MICRORNAs AS NEW THERAPEUTIC TARGETS AND TOOLS IN CANCER
Department of Experimental Oncology and Molecular Medicine, Molecular Pharmacology Unit, Fondazione IRCCS Istituto Nazionale Tumori, Milan, Italy firstname.lastname@example.org
MicroRNAs (miRNAs) are a class of endogenous, noncoding small RNAs that negatively regulate gene expression at the post-transcriptional level. Several studies have provided evidence that abnormal expression of selected miRNAs is associated with the pathogenesis of cancer. As they can act as either oncogenes or tumor suppressors, miRNAs have been proposed as potential new therapeutic targets or tools for cancer therapy. A significant body of the experimental data collected to date indicate that specific miRNA inhibition or replacement can successfully modify the proliferative and invasive properties of tumor cells. In addition, a direct involvement of miRNAs in drug resistance has been reported, underlying an entirely new mechanism by which tumor cells may be refractory to the treatment with cytotoxic agents. Based on these findings, in the therapeutic setting, interference with cancer-specific miRNAs could be exploited not only to produce a direct anticancer effect but also to improve the response of tumor cells to conventional treatments.
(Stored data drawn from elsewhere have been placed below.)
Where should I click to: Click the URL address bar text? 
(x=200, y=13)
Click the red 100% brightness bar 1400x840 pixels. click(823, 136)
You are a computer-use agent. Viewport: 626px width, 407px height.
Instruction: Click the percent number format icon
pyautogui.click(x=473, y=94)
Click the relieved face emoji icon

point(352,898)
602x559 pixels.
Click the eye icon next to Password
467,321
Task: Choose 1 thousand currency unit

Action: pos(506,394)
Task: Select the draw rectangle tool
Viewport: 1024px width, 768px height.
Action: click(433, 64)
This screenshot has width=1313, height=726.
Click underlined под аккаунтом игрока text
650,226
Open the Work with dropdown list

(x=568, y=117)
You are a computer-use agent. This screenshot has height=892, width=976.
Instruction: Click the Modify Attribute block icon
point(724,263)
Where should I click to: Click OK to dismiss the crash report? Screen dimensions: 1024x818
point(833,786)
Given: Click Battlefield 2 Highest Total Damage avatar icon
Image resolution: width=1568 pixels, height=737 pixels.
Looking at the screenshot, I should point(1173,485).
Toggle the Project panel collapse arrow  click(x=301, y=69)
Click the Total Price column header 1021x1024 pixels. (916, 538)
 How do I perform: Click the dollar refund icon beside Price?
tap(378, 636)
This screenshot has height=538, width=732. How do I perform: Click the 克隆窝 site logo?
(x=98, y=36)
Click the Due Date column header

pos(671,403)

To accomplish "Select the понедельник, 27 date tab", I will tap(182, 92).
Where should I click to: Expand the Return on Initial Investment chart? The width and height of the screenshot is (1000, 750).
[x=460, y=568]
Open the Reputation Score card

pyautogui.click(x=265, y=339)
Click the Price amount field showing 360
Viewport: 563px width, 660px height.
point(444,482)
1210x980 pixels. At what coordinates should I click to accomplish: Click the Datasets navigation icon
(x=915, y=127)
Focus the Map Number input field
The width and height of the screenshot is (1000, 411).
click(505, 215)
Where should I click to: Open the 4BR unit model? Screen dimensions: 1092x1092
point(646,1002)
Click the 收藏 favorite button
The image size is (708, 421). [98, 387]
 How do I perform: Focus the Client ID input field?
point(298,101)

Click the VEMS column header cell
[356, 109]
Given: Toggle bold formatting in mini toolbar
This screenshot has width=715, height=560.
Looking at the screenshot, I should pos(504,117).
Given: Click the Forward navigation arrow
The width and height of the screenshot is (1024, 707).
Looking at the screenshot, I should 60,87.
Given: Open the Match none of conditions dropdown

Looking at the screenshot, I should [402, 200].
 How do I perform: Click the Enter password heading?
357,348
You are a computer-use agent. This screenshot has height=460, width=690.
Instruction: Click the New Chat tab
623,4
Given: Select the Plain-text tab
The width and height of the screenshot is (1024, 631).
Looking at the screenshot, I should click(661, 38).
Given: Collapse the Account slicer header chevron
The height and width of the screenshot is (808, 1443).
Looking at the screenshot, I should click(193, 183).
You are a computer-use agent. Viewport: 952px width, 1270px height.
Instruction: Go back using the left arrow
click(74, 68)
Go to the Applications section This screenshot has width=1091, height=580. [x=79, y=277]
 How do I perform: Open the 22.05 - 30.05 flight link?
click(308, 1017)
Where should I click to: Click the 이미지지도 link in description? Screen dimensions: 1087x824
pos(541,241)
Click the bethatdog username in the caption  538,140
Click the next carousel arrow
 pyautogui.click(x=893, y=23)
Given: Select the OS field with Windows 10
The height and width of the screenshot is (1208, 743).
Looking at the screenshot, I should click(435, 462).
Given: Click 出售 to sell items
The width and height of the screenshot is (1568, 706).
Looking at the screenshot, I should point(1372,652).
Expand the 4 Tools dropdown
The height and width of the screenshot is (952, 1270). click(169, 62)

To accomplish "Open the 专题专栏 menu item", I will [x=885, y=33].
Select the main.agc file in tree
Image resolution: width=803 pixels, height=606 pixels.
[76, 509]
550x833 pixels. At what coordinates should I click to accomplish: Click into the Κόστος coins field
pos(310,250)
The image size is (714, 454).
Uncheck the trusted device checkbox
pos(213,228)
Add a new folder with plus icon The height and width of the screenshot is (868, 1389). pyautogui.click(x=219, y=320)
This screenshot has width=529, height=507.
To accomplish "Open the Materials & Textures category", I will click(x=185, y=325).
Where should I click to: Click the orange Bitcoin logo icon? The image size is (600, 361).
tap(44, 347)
Overall, manipulation of miRNA functions, either by mimicking or inhibiting them, is emerging as a highly
promising therapeutic strategy. However, before miRNA-based therapeutics enters the clinical armamentarium, important issues concerning specific delivery to cells/tissues of interest, safety as well as pharmacokinetic profiles needs to be addressed.